Jorge Figueiredo apelou a uma abordagem responsável, evitando alarmismo e preocupações desnecessárias junto da população
O Ministro da Saúde, Jorge Figueiredo, afirmou que é falsa a informação de que o Hospital Universitário Agostinho Neto (HUAN) está sem gases anestésicos, assegurando que existe stock de reserva tanto no Hospital Central como na EMPROFAC, suficiente para garantir cirurgias urgentes.
Segundo o Governante, a situação atual deve-se ao atraso na chegada do navio que transporta os anestésicos, provocado pelo impacto das recentes tempestades em Portugal, País de onde o produto é fornecido.
Jorge Figueiredo explicou que, devido à perigosidade dos gases anestésicos, o transporte não pode ser feito por via aérea, obrigando o hospital a uma gestão rigorosa dos recursos disponíveis até à chegada da carga por via marítima.
Como medida preventiva, o Ministério da Saúde determinou a redução ou suspensão temporária das cirurgias programadas, mantendo apenas as intervenções urgentes. A reprogramação das cirurgias será feita com base em avaliações clínicas e critérios médicos, garantiu o ministro.
Jorge Figueiredo procurou desdramatizar a situação, afirmando que este tipo de constrangimento pode ocorrer ocasionalmente, tal como atrasos no fornecimento de vacinas ou medicamentos, sobretudo num contexto de instabilidade climática global.
O Ministro apelou ainda a uma abordagem responsável, evitando alarmismo e preocupações desnecessárias junto da população.
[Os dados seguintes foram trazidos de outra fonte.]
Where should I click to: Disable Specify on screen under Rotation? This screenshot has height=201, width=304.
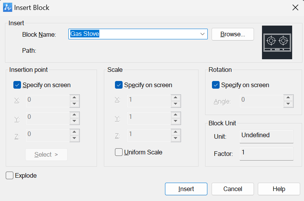coord(216,85)
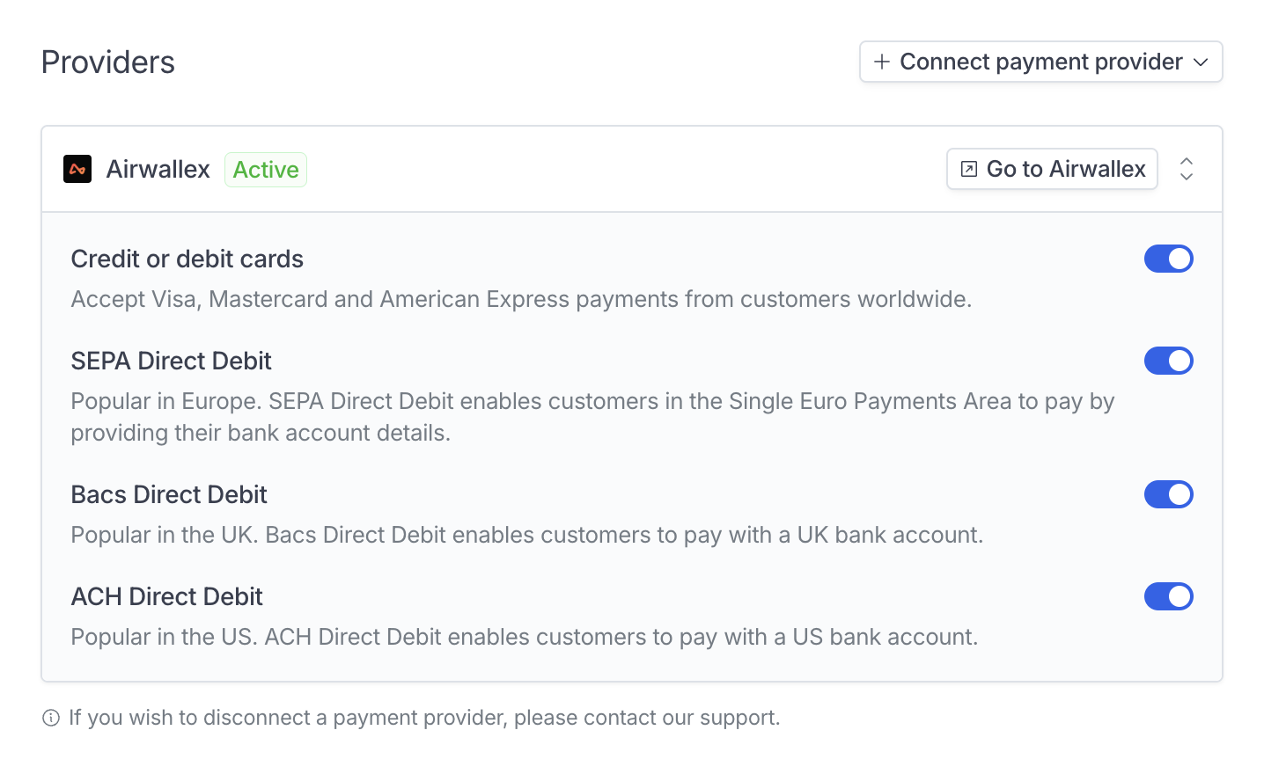The width and height of the screenshot is (1264, 774).
Task: Toggle Bacs Direct Debit off
Action: pyautogui.click(x=1168, y=494)
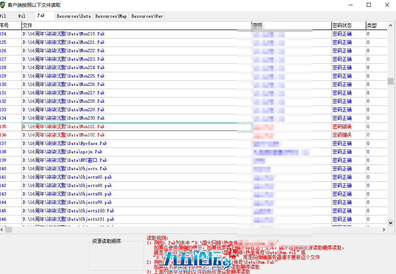Open the Resources\Map tab
Image resolution: width=396 pixels, height=274 pixels.
pos(111,16)
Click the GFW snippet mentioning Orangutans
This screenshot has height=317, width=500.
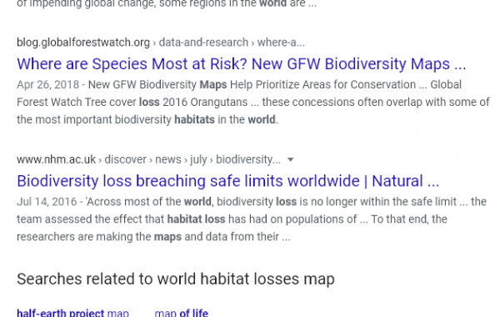click(x=253, y=102)
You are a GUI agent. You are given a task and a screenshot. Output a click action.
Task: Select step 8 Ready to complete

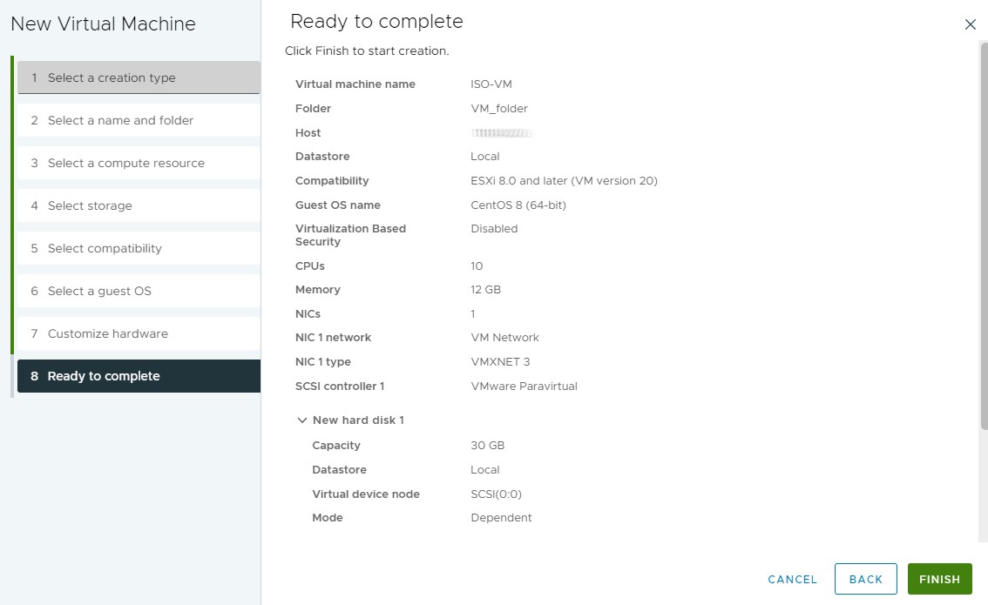[139, 376]
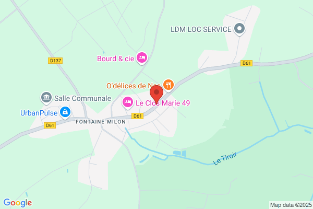This screenshot has height=209, width=313.
Task: Open the O'délices de Nac restaurant icon
Action: pyautogui.click(x=168, y=85)
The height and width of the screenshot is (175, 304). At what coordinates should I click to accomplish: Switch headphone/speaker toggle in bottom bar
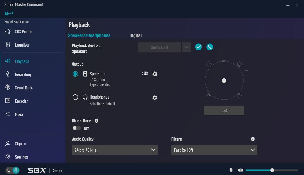pos(12,170)
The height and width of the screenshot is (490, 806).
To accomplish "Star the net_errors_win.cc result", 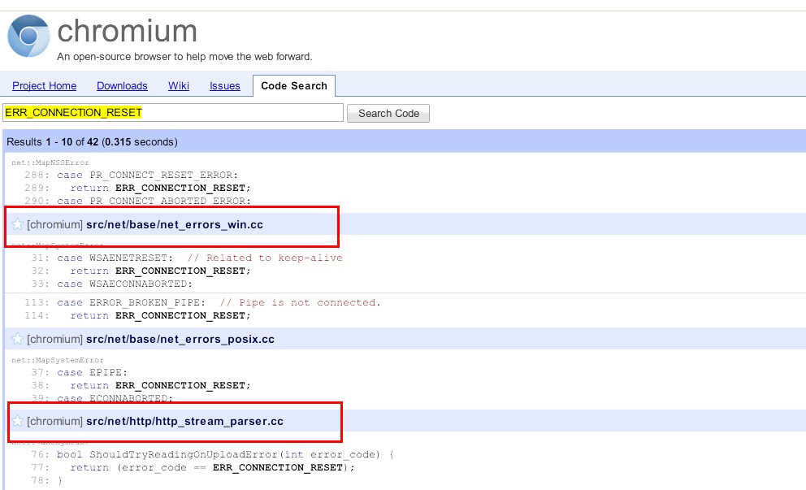I will pyautogui.click(x=17, y=224).
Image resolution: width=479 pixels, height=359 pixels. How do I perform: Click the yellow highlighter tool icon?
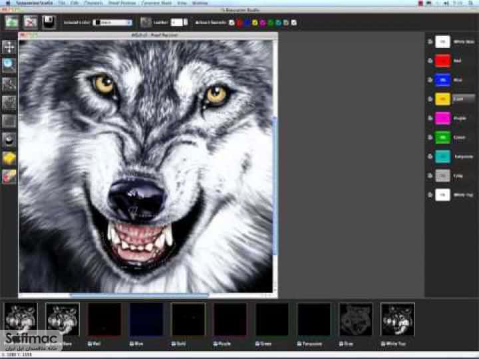click(9, 159)
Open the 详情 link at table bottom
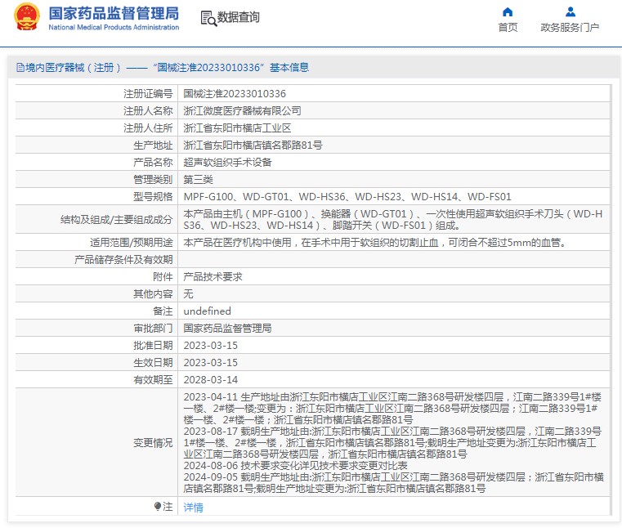Image resolution: width=622 pixels, height=528 pixels. click(x=193, y=508)
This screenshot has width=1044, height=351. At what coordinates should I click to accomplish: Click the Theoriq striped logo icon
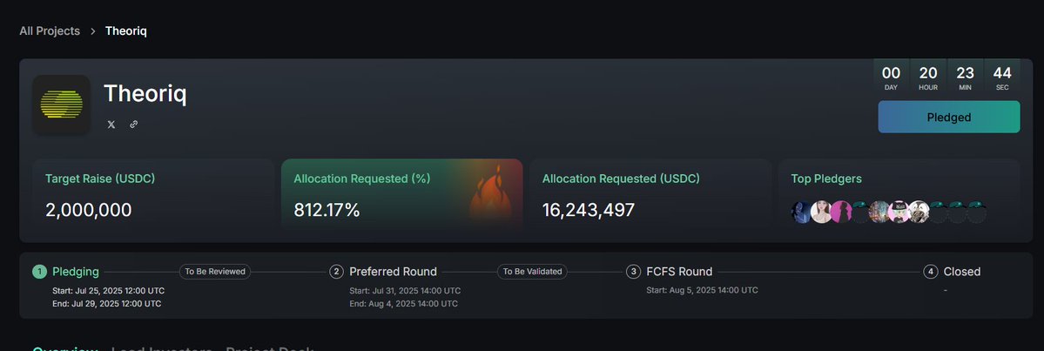tap(61, 104)
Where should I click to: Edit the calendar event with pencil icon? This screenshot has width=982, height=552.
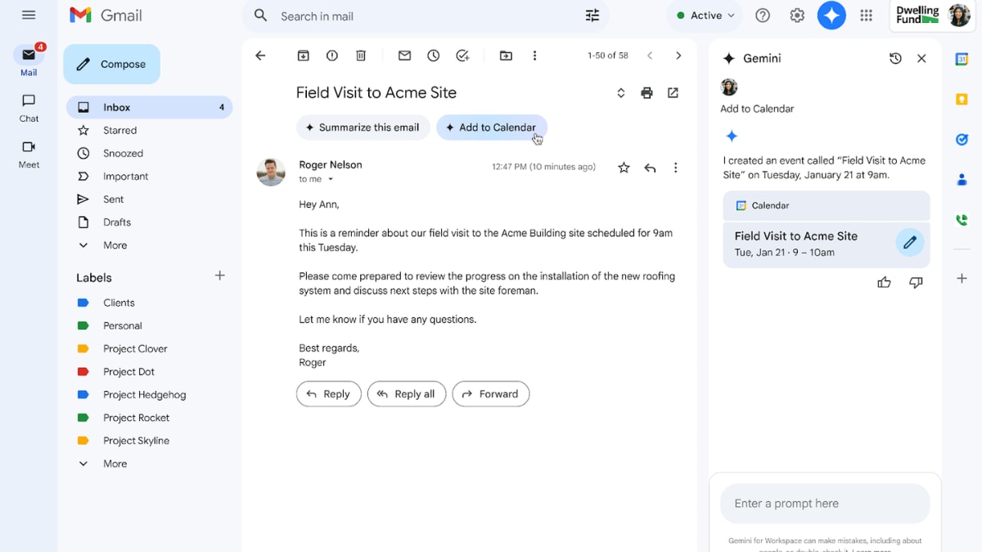click(909, 243)
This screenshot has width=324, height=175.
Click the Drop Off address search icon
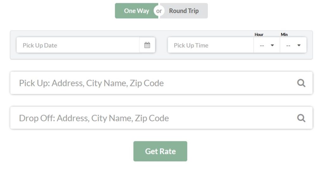click(x=301, y=118)
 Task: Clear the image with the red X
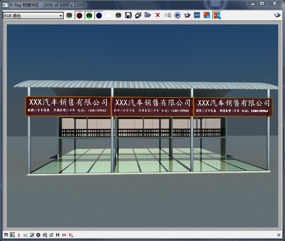(157, 15)
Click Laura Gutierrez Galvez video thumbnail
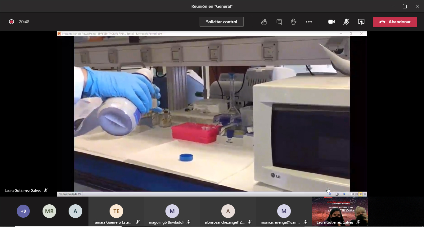 tap(340, 211)
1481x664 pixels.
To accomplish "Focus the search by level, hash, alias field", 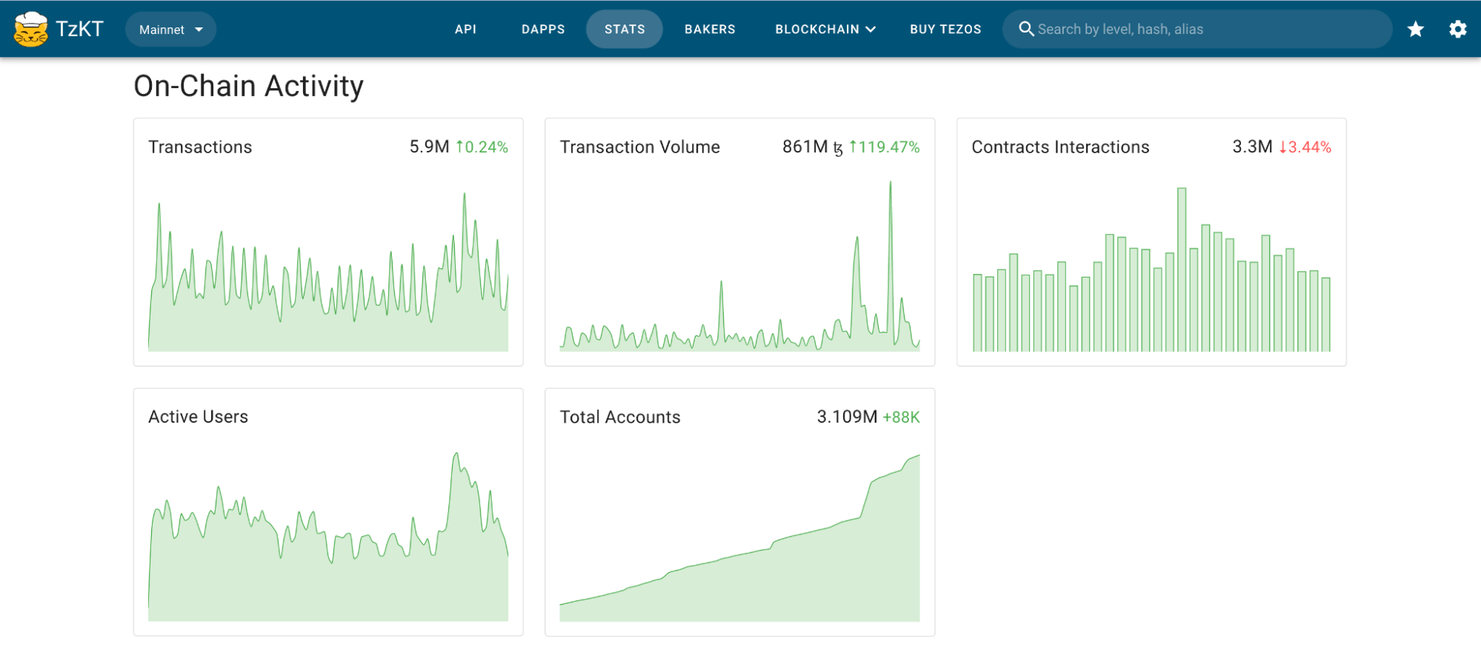I will click(1208, 30).
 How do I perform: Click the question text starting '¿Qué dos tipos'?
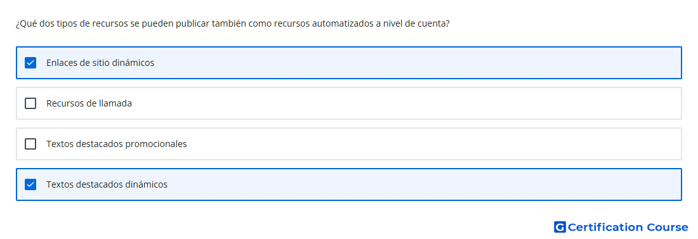pyautogui.click(x=232, y=24)
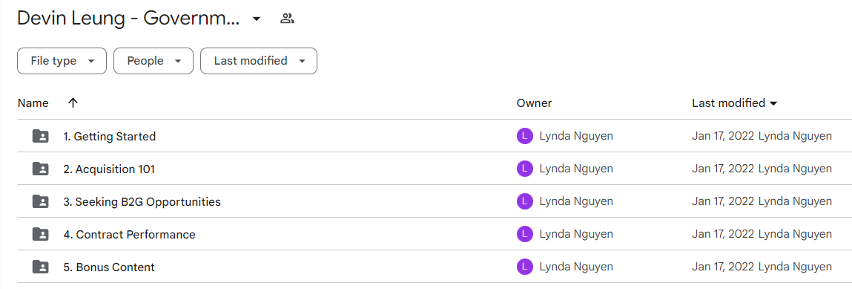Image resolution: width=852 pixels, height=289 pixels.
Task: Open the Last modified filter chip
Action: [x=259, y=61]
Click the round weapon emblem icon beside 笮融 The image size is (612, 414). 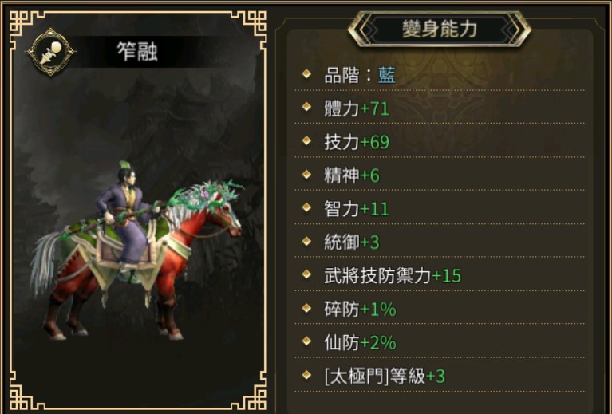click(x=50, y=52)
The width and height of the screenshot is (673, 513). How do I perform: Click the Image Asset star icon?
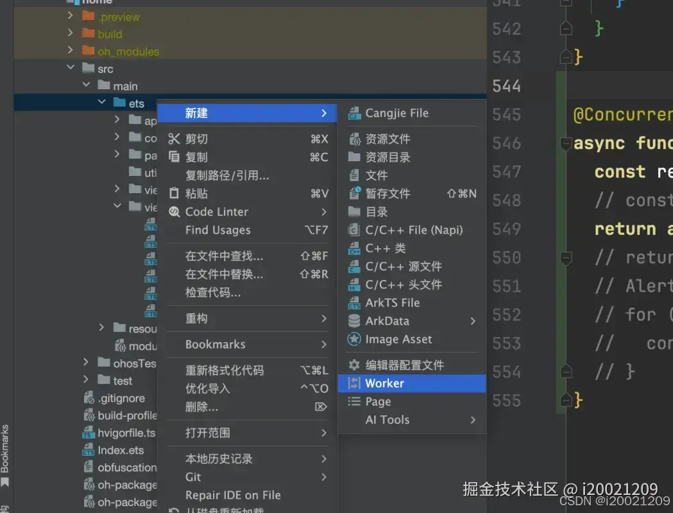[x=354, y=340]
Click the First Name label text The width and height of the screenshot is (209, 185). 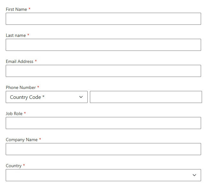(16, 10)
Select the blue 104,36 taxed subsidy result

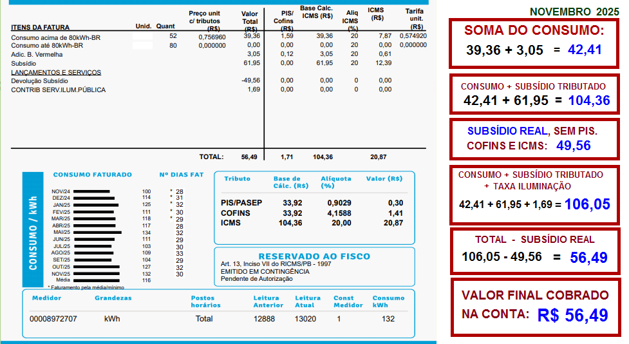[588, 100]
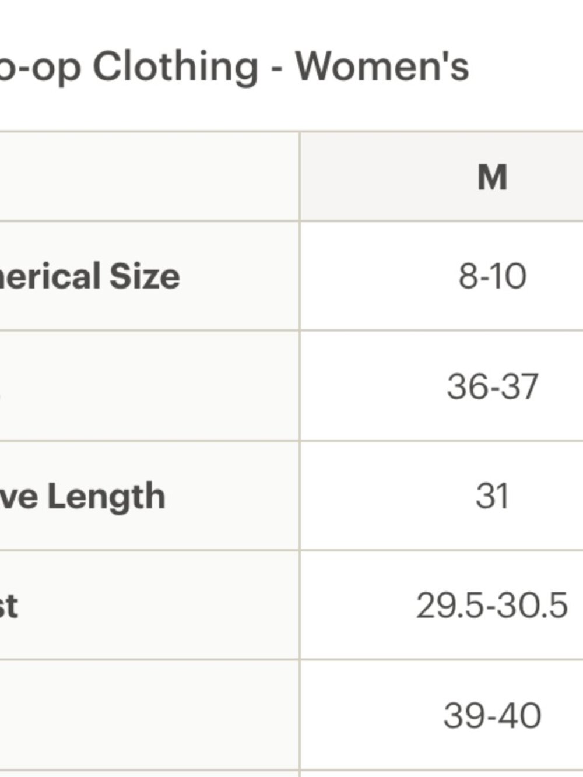This screenshot has width=583, height=777.
Task: Click the cut-off "st" waist label
Action: click(9, 606)
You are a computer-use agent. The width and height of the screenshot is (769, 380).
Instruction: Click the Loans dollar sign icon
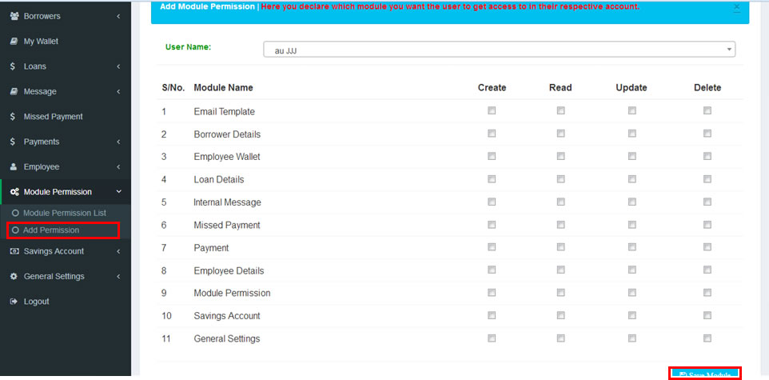click(x=13, y=66)
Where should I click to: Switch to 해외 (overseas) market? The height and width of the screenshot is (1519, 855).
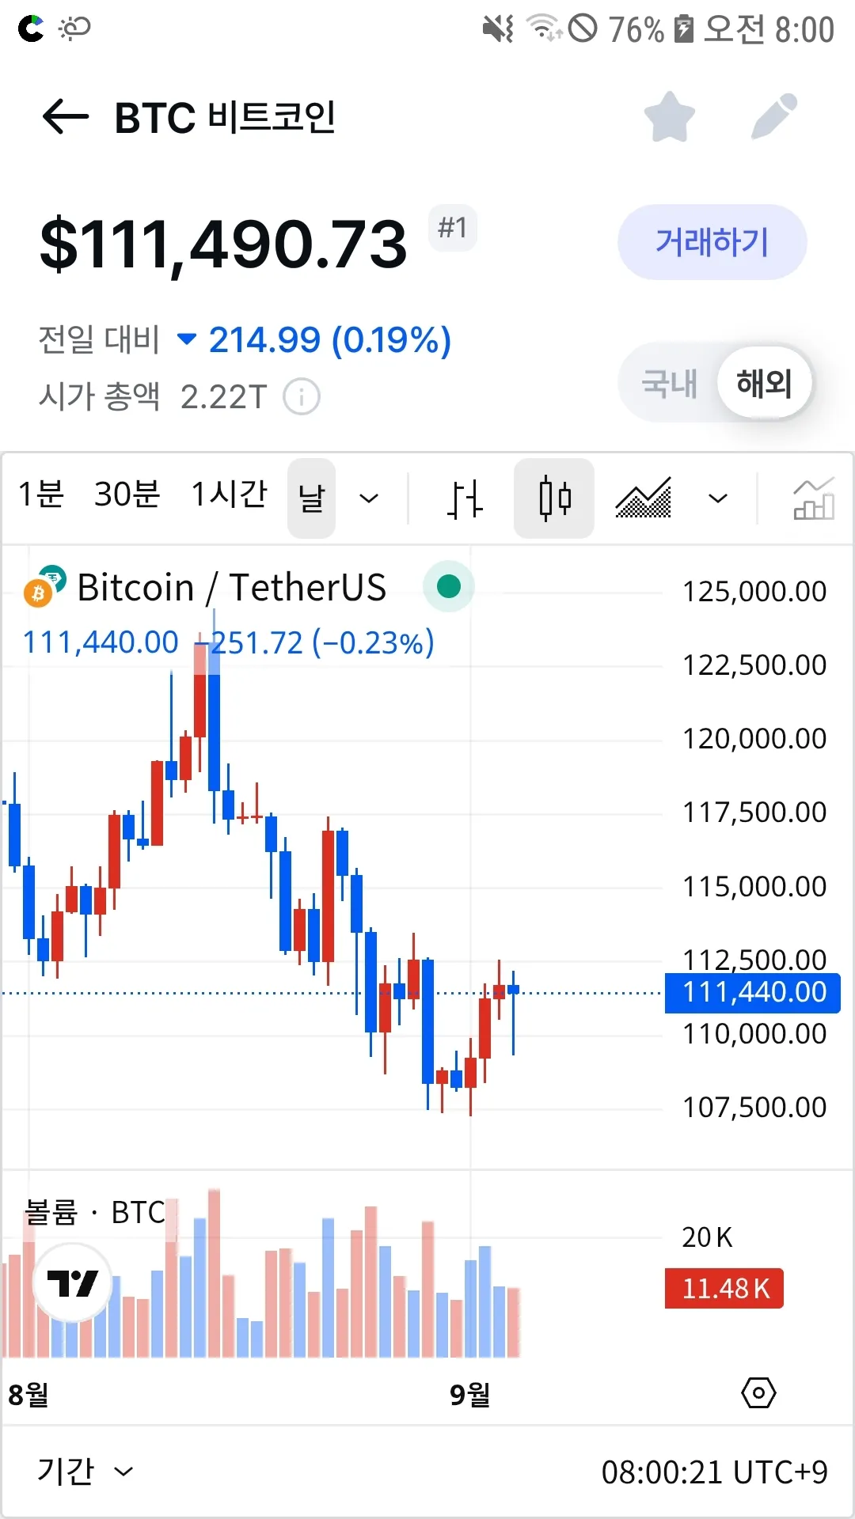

O Governante assegurou que o Hospital Agostinho Neto, a EMPROFAC, o Gabinete dos Assuntos Farmacêuticos e o Ministério da Saúde estão a acompanhar o processo de perto, mantendo contato permanente com a empresa fornecedora. Garantiu ainda que todo o material já se encontra a bordo e deverá chegar a Cabo Verde a qualquer momento.